Although state officials say they're trying to help fill the void, the Legislature this session failed to pass a bill that would have funded a study on the needs of female vets.

Meanwhile, women are serving in the military like never before.

One in seven Americans deployed to Iraq is a woman. More than 450 women have been wounded and 71 killed, more than the combined total for women in Korea, Vietnam and the first Gulf War.

Most studies on PTSD have focused on two groups _ civilian women who have been sexually assaulted and male troops who've seen combat. Little research has been done on a group Castillo sees emerging from the ranks of Iraq and Afghanistan veterans _ women who've seen combat and been sexually traumatized.
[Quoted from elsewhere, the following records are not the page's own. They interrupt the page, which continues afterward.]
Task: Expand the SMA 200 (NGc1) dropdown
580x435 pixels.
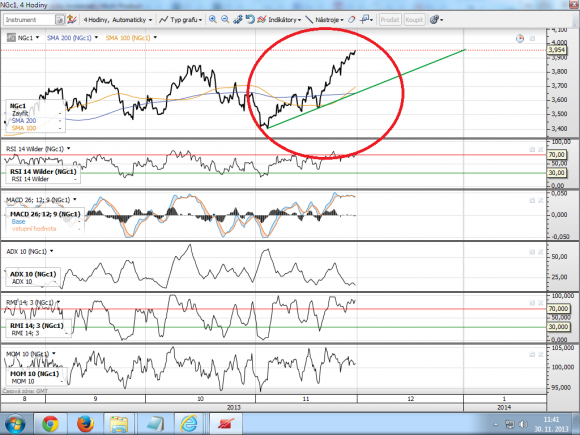Action: 72,38

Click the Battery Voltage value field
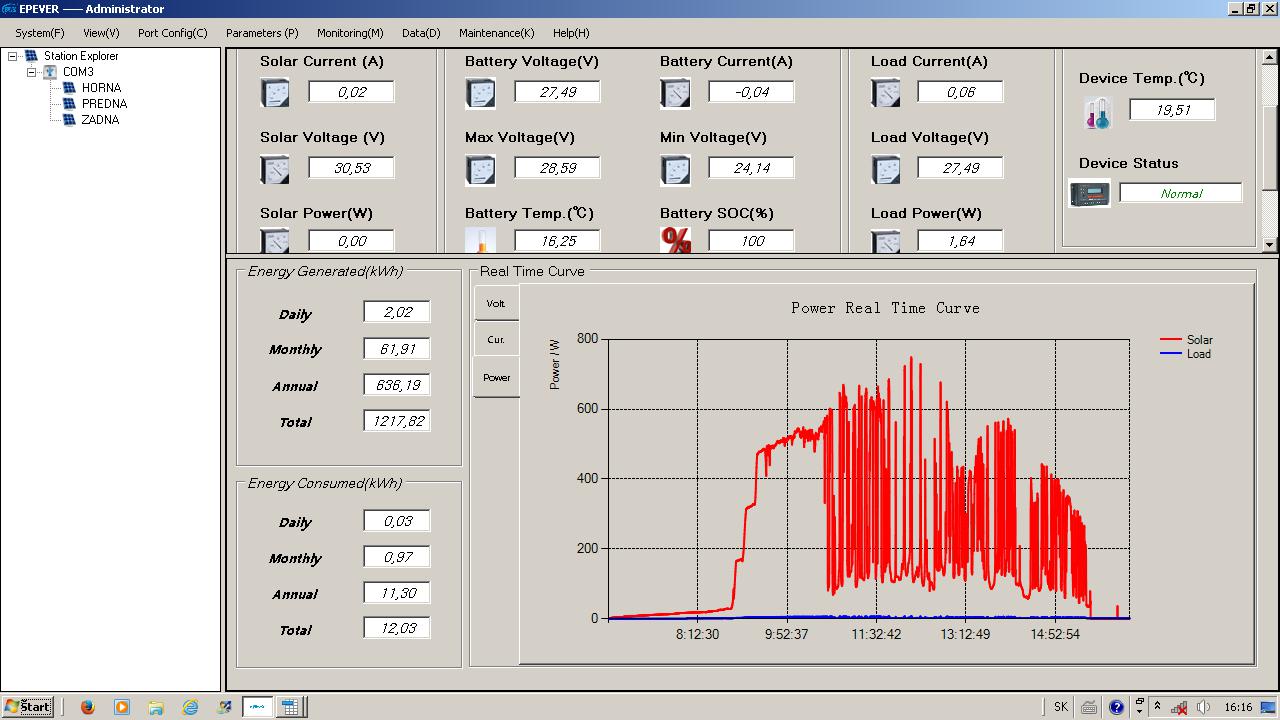tap(557, 92)
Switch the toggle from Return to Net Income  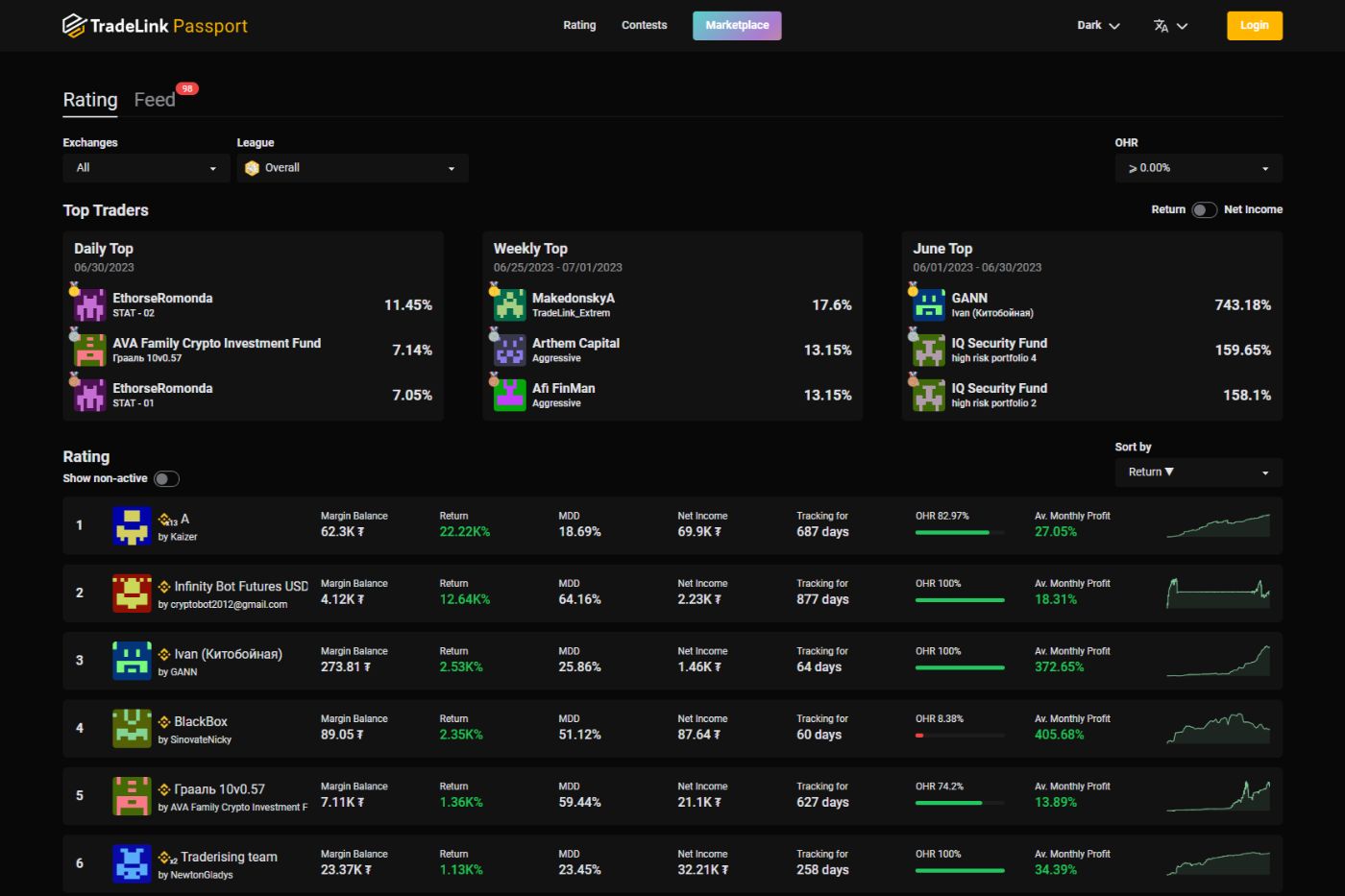point(1206,208)
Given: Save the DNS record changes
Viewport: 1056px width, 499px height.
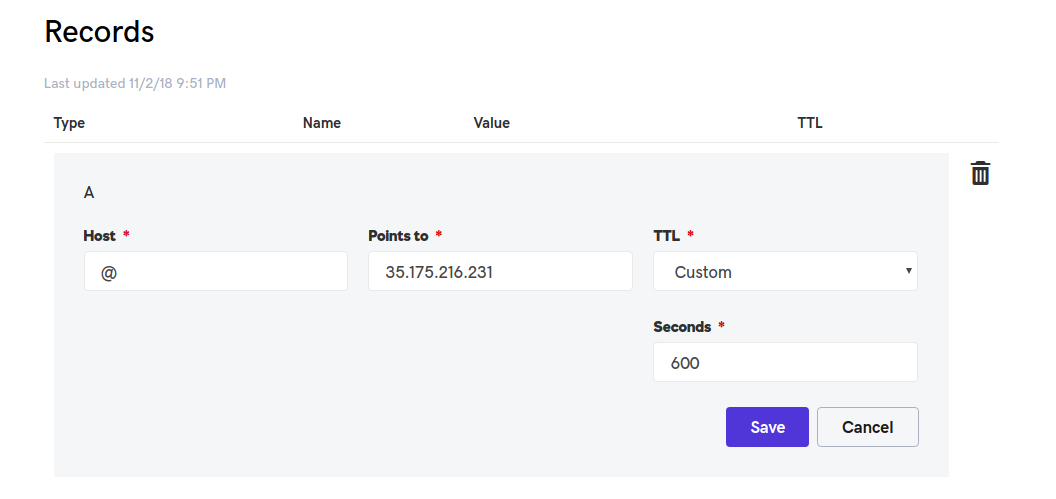Looking at the screenshot, I should [767, 427].
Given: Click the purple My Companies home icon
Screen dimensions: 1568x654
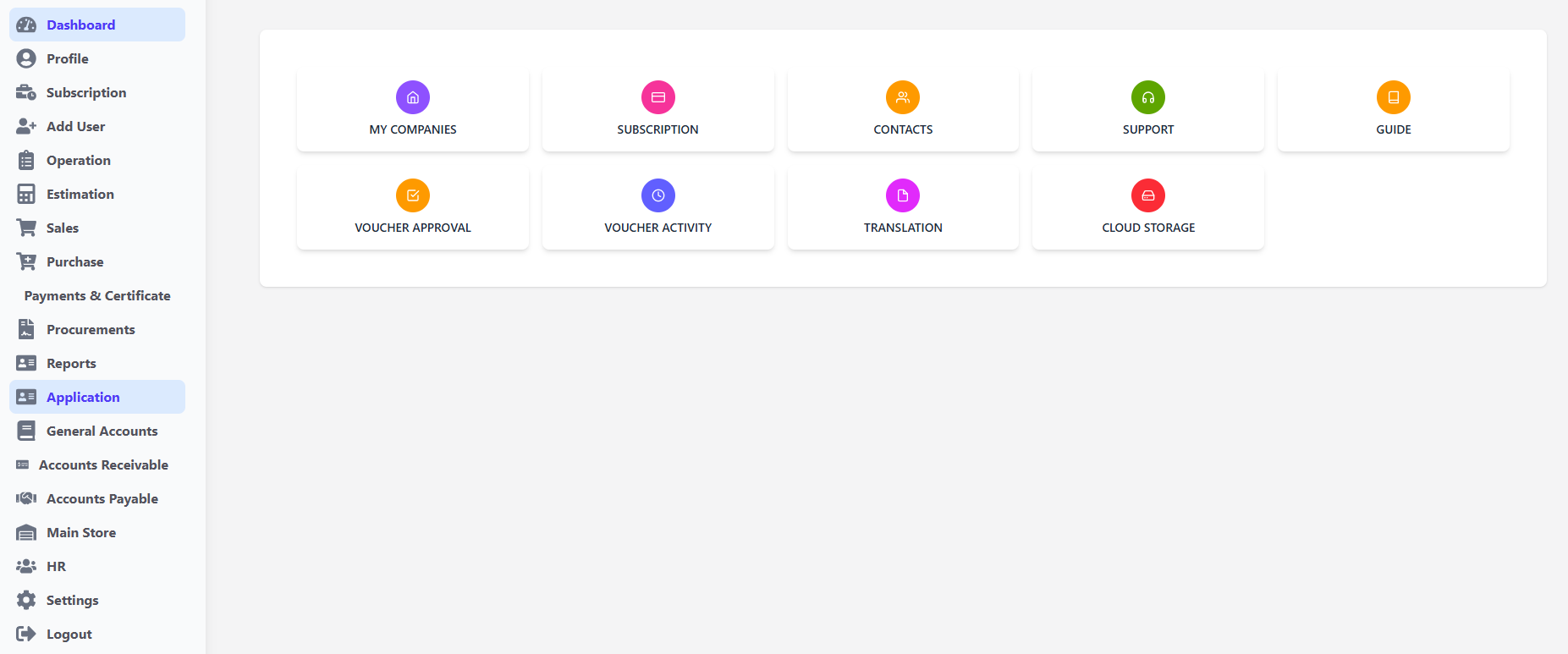Looking at the screenshot, I should tap(413, 97).
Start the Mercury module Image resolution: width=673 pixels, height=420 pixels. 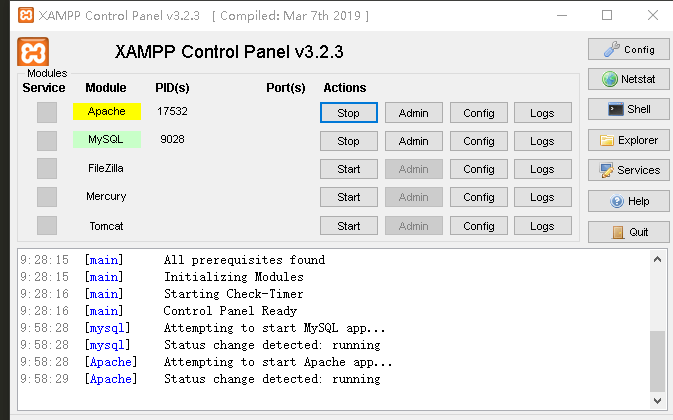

"Imagine being out there in a war zone, worrying about the enemy, and then also having to worry about being raped by your own comrades. It's a double stress," Castillo said. "There's nowhere to turn."

Echoing accounts from elsewhere in the country, Castillo said she's talked to female vets who told her they took a gun to the latrine while in Iraq because they were so fearful of sexual assault.

The military has launched several initiatives aimed at sexual assaults, including a Web site that allows people to anonymously report attacks and harassment, and the local VA says it's working to expand programs aimed expressly at women.

But five times more male New Mexicans are enrolled in the VA system, and McKinley said it remains an unpleasant and often unresponsive option for many women.

Like others, she says the closure two years ago of a segregated, full-service women's clinic at the hospital was a step in the wrong direction.

Gerry Oakland, the business manager for primary care at the VA hospital, said the decision to cancel the clinic came amid struggles to find steady staffing.

Women can still go to the clinic for ob-gyn care, though they now go through the same primary care network as men. Oakland said a nurse practitioner has just been hired for the clinic in an effort to expand services.

But McKinley said she's "not buying" the VA's explanation.

"I don't think staffing was the issue. I think it was mismanaged. Now, they're telling us it was a budgetary issue," she said. "We're seeing an expanding number of female vets and other states are opening women's clinics. We're closing ours, and that's not acceptable."

Barbara Goldman, director of the Santa Fe Rape Crisis and Trauma Treatment Center, said many women are hesitant to seek care through the male-dominated VA system even when programs for women exist.

"There's an understandable reticence to look for help within the same military culture in which you were victimized in the first place," she said.

The Rape Crisis Center is one of several New Mexico organizations outside the VA seeking to expand services for New Mexico's estimated 15,000 female veterans.

This year's Legislature approved $375,000 for the center to begin work on a statewide outreach program for female veterans.

But a bill that would have tabbed $469,000 for a pilot program to study the needs of female vets stalled in the House.

State Veterans Services Secretary John Garcia said the Legislature appropriated money to hire five new veterans service officers. Two of those, including one in Albuquerque, will be women, he said.

The department is also holding a conference on women's issues in June, he said, and supporting the formation of a women's honor guard team. The department helped form New Mexico Women Veterans.

Stepped-up efforts to care for female veterans only deal with the end-result of the problem, and McKinley said she's dispirited by the continued prevalence of sexual assault in the military.

She hears the question: Should women serve alongside men?

"I turn that around," she said. "This isn't women's fault. It's the men who are doing this. They're the ones who need to change."